Le Graie non avevano mai vissuto la gioventù ed avevano un solo occhio ed un solo dente in comune, che si passavano continuamente per far sì che una di esse, a turno, restasse sveglia, potendo quindi alimentarsi e vigilare sulle altre due che dormivano.
Perseo riuscì a rubare loro l'occhio proprio nell'attimo in cui una delle sorelle lo passava a un'altra, e le costrinse a confessare dove si trovassero l'elmo, la bisaccia e i sandali, oggetti a lui indispensabili per uccidere Medusa.

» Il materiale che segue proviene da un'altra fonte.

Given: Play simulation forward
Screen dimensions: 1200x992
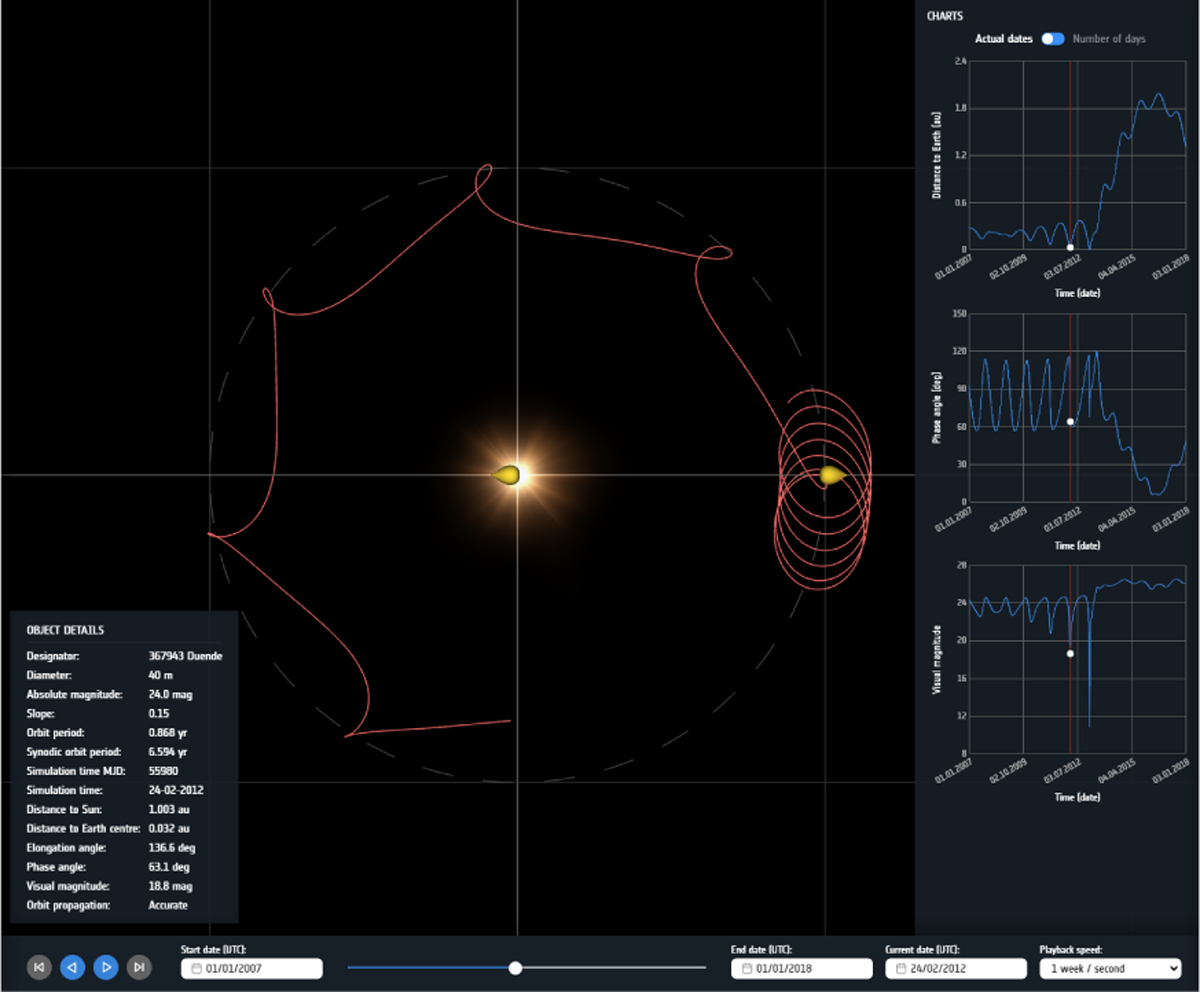Looking at the screenshot, I should [106, 967].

Sul destino delle Graie esistono due versioni: secondo la prima l'eroe restituì loro l'occhio dopo l'uccisione di Medusa, mentre per l'altra egli buttò l'occhio in un lago.
Le Graie compaiono nel film Scontro tra titani e solo dopo che Perseo minaccia di liberarsi del loro prezioso unico occhio le tre donne rivelano che l'unico modo per uccidere il Kraken è la testa della Gorgone Medusa, che vive al di là del fiume infernale Stige.
Da questo episodio fu coniato l'epiteto di Perseo λαμπτηροκλέπτης (lamptērokléptēs), "ladro di lampada", dove "lampada" è metafora per "occhio".